EXERCISE INSTRUCTIONS
Should an entry contain an image, leave the image out and repeat the entry's text exactly.

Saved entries
--- START ---

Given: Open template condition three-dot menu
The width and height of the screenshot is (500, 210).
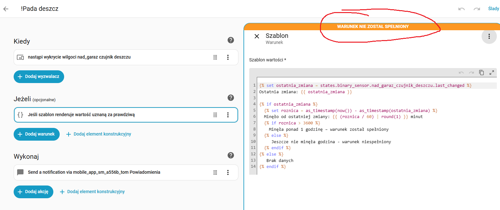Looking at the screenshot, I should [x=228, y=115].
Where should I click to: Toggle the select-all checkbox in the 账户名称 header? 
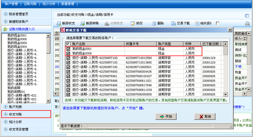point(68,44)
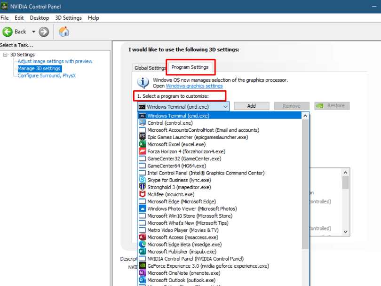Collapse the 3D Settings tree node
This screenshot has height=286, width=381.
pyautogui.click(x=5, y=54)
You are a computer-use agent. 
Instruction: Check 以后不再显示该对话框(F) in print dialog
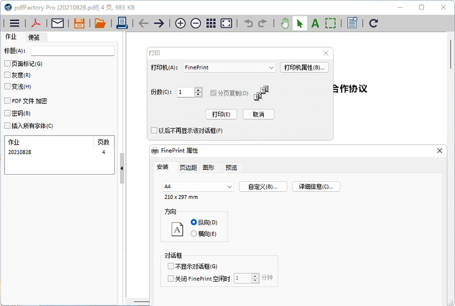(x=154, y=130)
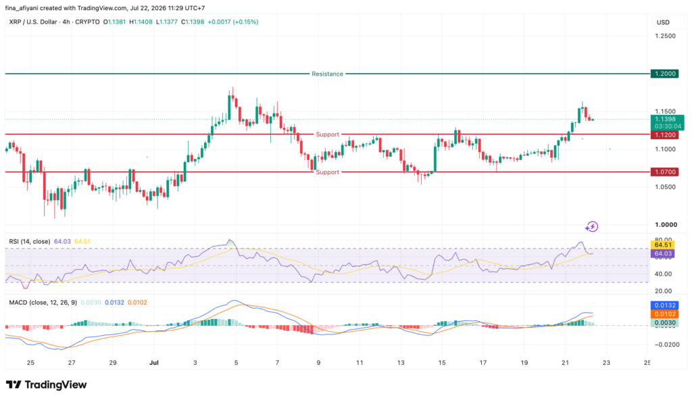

--- END ---

RESULT
Given: Open template condition three-dot menu
The width and height of the screenshot is (500, 210).
Looking at the screenshot, I should [x=228, y=115].
Where should I click to: Toggle the select-all checkbox in the 账户名称 header? 
point(68,44)
Collapse the 3D Settings tree node
This screenshot has height=286, width=381.
pyautogui.click(x=5, y=54)
You are a computer-use agent. 
Instruction: Check 以后不再显示该对话框(F) in print dialog
(x=154, y=130)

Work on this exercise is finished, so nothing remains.